# Work item
Entries follow. Set all of them down as they stand.

# Material for the task
****************
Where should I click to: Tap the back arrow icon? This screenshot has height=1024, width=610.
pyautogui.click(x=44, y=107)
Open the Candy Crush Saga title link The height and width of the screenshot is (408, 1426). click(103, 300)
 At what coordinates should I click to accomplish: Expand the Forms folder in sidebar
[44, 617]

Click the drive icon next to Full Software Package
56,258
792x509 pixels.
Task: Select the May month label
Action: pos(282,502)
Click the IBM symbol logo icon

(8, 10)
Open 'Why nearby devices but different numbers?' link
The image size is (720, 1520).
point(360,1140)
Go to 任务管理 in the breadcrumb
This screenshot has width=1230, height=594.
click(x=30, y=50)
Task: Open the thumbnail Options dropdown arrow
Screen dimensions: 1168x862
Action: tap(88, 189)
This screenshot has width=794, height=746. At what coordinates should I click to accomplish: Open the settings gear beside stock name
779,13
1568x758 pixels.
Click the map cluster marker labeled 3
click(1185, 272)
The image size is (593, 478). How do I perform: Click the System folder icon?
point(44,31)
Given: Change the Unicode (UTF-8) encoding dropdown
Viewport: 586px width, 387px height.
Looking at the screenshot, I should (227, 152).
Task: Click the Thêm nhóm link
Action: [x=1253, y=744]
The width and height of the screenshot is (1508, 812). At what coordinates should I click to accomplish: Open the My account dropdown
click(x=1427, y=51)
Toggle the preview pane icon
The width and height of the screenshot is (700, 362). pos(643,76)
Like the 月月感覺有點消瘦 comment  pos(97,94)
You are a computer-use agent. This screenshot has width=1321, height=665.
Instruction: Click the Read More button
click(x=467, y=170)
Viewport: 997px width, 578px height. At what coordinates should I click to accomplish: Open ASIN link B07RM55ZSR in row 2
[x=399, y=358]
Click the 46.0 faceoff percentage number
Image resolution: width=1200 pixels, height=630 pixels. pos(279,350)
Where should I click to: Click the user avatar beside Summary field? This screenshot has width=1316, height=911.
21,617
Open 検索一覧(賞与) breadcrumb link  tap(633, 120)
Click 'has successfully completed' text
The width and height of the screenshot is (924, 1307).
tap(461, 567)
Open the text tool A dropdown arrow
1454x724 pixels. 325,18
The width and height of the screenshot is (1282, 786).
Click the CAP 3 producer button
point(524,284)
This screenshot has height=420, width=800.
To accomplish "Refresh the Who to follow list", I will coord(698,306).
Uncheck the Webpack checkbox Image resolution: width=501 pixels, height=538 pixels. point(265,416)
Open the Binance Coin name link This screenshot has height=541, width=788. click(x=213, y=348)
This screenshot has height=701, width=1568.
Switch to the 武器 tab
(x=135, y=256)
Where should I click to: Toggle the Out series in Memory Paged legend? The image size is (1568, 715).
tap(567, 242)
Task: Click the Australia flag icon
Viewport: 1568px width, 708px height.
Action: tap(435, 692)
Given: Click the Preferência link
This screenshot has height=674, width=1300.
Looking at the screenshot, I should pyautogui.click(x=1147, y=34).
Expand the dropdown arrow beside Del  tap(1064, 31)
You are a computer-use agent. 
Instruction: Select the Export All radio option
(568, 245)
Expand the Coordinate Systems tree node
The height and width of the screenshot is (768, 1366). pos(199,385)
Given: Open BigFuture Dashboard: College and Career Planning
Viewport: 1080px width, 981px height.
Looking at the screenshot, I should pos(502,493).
****************
# Exercise solution
Where should I click to: Tap the back arrow icon? This screenshot has height=1024, width=610.
pyautogui.click(x=44, y=107)
Open the Candy Crush Saga title link The height and width of the screenshot is (408, 1426). click(103, 300)
 At what coordinates should I click to accomplish: Expand the Forms folder in sidebar
[44, 617]

Click the drive icon next to Full Software Package
56,258
792x509 pixels.
Task: Select the May month label
Action: pos(282,502)
Click the IBM symbol logo icon

(8, 10)
Open 'Why nearby devices but different numbers?' link
The image size is (720, 1520).
point(360,1140)
Go to 任务管理 in the breadcrumb
This screenshot has width=1230, height=594.
click(x=30, y=50)
Task: Open the thumbnail Options dropdown arrow
Screen dimensions: 1168x862
Action: tap(88, 189)
This screenshot has width=794, height=746. At what coordinates should I click to accomplish: Open the settings gear beside stock name
779,13
1568x758 pixels.
Click the map cluster marker labeled 3
click(1185, 272)
The image size is (593, 478). How do I perform: Click the System folder icon?
point(44,31)
Given: Change the Unicode (UTF-8) encoding dropdown
Viewport: 586px width, 387px height.
Looking at the screenshot, I should (227, 152).
Task: Click the Thêm nhóm link
Action: [x=1253, y=744]
The width and height of the screenshot is (1508, 812). At what coordinates should I click to accomplish: Open the My account dropdown
click(x=1427, y=51)
Toggle the preview pane icon
The width and height of the screenshot is (700, 362). pos(643,76)
Like the 月月感覺有點消瘦 comment  pos(97,94)
You are a computer-use agent. This screenshot has width=1321, height=665.
Instruction: Click the Read More button
click(x=467, y=170)
Viewport: 997px width, 578px height. At what coordinates should I click to accomplish: Open ASIN link B07RM55ZSR in row 2
[x=399, y=358]
Click the 46.0 faceoff percentage number
Image resolution: width=1200 pixels, height=630 pixels. pos(279,350)
Where should I click to: Click the user avatar beside Summary field? This screenshot has width=1316, height=911.
21,617
Open 検索一覧(賞与) breadcrumb link  tap(633, 120)
Click 'has successfully completed' text
The width and height of the screenshot is (924, 1307).
tap(461, 567)
Open the text tool A dropdown arrow
1454x724 pixels. 325,18
The width and height of the screenshot is (1282, 786).
Click the CAP 3 producer button
point(524,284)
This screenshot has height=420, width=800.
To accomplish "Refresh the Who to follow list", I will coord(698,306).
Uncheck the Webpack checkbox Image resolution: width=501 pixels, height=538 pixels. point(265,416)
Open the Binance Coin name link This screenshot has height=541, width=788. click(x=213, y=348)
This screenshot has height=701, width=1568.
Switch to the 武器 tab
(x=135, y=256)
Where should I click to: Toggle the Out series in Memory Paged legend? The image size is (1568, 715).
tap(567, 242)
Task: Click the Australia flag icon
Viewport: 1568px width, 708px height.
Action: tap(435, 692)
Given: Click the Preferência link
This screenshot has height=674, width=1300.
Looking at the screenshot, I should pyautogui.click(x=1147, y=34).
Expand the dropdown arrow beside Del  tap(1064, 31)
You are a computer-use agent. 
Instruction: Select the Export All radio option
(568, 245)
Expand the Coordinate Systems tree node
The height and width of the screenshot is (768, 1366). pos(199,385)
Given: Open BigFuture Dashboard: College and Career Planning
Viewport: 1080px width, 981px height.
Looking at the screenshot, I should pos(502,493).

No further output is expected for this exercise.